How Can You Teach Your Kids to Receive Gifts Graciously?

How Can You Teach Your Kids to Receive Gifts Graciously?
Contributor: Meghan Moravcik Walbert

As we approach the biggest gift-giving time of year, kids are bound to experience the anticipatory excitement this month brings, the thrill of tearing into all that paper and, yes, even a bit of disappointment. (“Socks?? I don’t want socks!”)

We adults know how to be gracious about receiving a gift we don’t particularly care for, but we weren’t always this way. We too were once blunt little beings who had not yet developed the impulse control required to mask our distaste for that ugly sweater from Aunt May. And yet, it’s embarrassing to be the parent of the kid who very clearly doesn’t like what a loved one gave them.

I asked the parents of our Offspring Facebook group how they’d managed to instill gracious gift-receiving skills in their kids, and they had some excellent ideas for how to practice this in the lead-up to the holidays.

Julie says she turns it into a game:

I would hand the kids a sock or tell them in the car on the way to a gift-giving event, “Here, I just gifted you a Brussels sprout” or something, and they would have to respond. “Thank you! These socks are great! They are very soft and I am sure will be super warm!” or “Thanks! I love Brussels sprouts!” or whatever. We’d have some fun trying to stump them with really lame or out-there items. “Wow! A LEGO set! That you already built! Thats going to save me some time!”

And Christina teaches her kids by giving them the experience of receiving gracious responses for gifts they’ve picked out:

We take our kiddos shopping at a dollar store every year (all kids in our family do this). We take a list of all family and friends to buy for. They choose one thing for each person on the list. We take it all home and put each item in a paper lunch sack, label and decorate. We save their gifts as the last on Christmas morning. They pass each gift out and stand near waiting to see the expression of the recipient. (It became a game for the adults to give the best reaction without going over the top.) The kids are so excited and proud, it really cuts down on jealousy and attitude because they are so excited to pass out/give their own gifts.

Meanwhile, Lisa focuses on how not to react with this visual reminder:

Every year before Christmas, we show our kids a home video from the Christmas when my husband was 12 and his sister was 7. She gets everything she wanted, is super excited and happy. Then he gets a boombox, which I suppose she thought was “cooler” than her dolls, and she starts throwing a full-on tantrum on the video. We use it as a cautionary tale, and also at this point, it’s a family tradition!

(Lisa says her sister-in-law is fine with being the bad example here.)

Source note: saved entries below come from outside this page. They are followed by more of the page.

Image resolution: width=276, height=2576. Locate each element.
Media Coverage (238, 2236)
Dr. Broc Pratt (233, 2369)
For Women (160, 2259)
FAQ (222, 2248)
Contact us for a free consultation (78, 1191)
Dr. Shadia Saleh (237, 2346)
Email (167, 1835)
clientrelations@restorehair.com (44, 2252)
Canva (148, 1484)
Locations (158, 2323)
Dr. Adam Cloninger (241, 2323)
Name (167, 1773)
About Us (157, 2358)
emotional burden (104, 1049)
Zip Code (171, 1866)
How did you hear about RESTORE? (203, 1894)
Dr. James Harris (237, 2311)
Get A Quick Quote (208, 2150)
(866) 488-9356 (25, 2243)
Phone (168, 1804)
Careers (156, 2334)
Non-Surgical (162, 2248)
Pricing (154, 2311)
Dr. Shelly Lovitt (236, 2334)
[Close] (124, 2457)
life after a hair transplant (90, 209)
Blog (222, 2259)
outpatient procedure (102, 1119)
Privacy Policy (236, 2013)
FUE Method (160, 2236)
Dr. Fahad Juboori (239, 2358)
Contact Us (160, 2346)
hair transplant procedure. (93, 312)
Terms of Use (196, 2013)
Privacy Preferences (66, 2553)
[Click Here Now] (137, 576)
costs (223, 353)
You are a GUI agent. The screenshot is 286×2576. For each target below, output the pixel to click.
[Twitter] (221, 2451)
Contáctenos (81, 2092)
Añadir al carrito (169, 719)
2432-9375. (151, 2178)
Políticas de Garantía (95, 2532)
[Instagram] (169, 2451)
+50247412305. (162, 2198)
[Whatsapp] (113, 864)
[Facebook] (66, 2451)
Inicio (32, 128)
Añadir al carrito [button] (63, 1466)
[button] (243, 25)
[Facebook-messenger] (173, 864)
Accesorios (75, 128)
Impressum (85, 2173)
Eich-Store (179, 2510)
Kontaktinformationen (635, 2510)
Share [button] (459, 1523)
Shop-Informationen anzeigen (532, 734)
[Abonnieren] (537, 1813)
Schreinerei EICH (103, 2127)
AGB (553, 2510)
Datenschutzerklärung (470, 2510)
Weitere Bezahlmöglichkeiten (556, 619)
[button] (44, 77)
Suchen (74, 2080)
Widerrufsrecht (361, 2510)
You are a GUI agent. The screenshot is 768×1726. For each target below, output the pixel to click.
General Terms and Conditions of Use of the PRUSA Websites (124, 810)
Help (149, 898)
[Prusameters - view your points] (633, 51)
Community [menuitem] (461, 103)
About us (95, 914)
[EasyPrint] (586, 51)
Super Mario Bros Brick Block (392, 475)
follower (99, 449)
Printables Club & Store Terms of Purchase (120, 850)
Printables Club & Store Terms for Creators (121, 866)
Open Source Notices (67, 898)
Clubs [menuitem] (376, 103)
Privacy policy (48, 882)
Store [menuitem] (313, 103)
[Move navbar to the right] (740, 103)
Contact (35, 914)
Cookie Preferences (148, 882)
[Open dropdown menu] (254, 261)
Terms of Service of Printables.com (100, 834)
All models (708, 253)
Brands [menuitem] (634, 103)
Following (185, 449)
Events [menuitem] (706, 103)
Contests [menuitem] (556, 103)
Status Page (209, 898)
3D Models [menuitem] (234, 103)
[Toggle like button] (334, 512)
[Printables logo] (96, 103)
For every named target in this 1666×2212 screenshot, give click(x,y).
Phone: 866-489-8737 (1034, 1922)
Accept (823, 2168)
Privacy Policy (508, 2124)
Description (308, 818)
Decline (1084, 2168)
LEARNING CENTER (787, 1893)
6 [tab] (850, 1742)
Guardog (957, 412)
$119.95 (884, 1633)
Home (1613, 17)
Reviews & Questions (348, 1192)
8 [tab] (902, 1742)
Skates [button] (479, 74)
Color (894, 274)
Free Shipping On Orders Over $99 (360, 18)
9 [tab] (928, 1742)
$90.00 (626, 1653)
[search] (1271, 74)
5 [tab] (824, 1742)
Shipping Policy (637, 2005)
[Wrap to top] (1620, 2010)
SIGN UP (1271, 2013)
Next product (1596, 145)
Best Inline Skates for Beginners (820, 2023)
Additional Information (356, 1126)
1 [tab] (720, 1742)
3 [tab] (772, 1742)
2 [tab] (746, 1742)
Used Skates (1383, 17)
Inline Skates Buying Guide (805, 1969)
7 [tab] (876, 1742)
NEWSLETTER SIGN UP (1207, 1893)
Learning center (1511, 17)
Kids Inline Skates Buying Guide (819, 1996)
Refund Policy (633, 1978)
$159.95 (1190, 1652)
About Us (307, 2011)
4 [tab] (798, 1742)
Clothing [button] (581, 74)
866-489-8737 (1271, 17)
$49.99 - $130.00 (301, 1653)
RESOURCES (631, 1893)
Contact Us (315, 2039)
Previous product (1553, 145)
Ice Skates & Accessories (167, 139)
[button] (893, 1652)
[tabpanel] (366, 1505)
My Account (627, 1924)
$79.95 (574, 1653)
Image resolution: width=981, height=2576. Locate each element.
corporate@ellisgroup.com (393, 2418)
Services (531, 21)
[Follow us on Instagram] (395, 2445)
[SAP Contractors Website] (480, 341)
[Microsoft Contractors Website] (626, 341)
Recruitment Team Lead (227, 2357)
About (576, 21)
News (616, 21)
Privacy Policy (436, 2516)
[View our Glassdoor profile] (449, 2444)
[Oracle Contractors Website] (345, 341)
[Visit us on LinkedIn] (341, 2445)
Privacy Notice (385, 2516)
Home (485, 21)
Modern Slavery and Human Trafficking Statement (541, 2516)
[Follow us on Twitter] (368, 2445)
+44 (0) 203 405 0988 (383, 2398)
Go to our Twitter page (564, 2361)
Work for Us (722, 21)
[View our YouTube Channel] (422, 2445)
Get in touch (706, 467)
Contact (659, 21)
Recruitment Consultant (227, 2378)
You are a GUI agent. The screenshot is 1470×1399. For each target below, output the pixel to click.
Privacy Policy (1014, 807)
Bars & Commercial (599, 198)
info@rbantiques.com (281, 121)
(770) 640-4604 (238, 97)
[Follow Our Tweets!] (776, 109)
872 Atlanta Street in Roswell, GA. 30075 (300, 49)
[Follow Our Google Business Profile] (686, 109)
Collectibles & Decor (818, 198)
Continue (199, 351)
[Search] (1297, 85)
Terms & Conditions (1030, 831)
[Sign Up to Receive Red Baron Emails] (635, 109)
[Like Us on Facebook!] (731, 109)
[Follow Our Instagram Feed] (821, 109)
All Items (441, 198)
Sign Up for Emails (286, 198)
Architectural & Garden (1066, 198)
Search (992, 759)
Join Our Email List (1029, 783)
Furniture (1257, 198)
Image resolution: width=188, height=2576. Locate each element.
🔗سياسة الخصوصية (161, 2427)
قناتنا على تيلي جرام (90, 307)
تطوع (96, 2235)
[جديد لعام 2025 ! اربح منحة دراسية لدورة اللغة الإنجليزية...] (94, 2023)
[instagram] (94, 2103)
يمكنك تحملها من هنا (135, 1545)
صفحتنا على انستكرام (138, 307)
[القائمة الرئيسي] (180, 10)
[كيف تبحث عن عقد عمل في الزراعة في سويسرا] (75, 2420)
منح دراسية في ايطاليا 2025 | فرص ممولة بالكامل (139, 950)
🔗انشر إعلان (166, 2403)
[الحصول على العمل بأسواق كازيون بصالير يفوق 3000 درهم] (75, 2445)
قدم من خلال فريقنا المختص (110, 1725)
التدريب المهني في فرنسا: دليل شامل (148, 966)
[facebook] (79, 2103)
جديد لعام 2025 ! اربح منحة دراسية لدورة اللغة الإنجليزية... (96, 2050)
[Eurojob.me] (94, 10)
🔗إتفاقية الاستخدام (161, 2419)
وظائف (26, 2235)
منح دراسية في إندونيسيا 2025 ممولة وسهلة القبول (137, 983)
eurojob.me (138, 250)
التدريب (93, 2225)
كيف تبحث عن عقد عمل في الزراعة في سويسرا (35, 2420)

Sometimes, mercifully, kids will deliver their negative reaction to us privately, which provides us an opportunity to talk through it, like Aimee did:

For her 5th birthday, [my daughter] received an embroidered unicorn pillow. It is pretty cool but she was not impressed. She said “thank you” to the giver and then later she tearfully told me that it was a terrible present because, “You’re not supposed to get pillows for your birthday, a pillow is a terrible birthday present.” We talked about how much the giver likes decorative pillows and how they choose a special decoration that they believed Adeline would like. That led us to talking about thoughtfulness and being thankful for the people in our lives because of their love and thoughtfulness rather than what we can get from them. This conversation was led by her, I affirmed her feelings of surprise and disappointment and let her talk through the situation. Mostly I asked questions like, do you think (the giver) thought this was a terrible gift? Why do you think they might have chosen this gift? We talked briefly at the party but most of this happened over the next few days.

Talking through simple, polite responses to receiving gifts ahead of time (smiling and saying, “thank you”), allowing them to participate in giving their own gifts — and then understanding that, developmentally, it can take years for a child to be able to see the situation from the other person’s perspective — is a good start. But we could all use a few more tactics for helping our kids keep their negative reactions in check.

So tell us: How did you instill graciousness in your kids? What’s the worst reaction they ever had to a gift they received, and how did you handle it on the spot and afterward?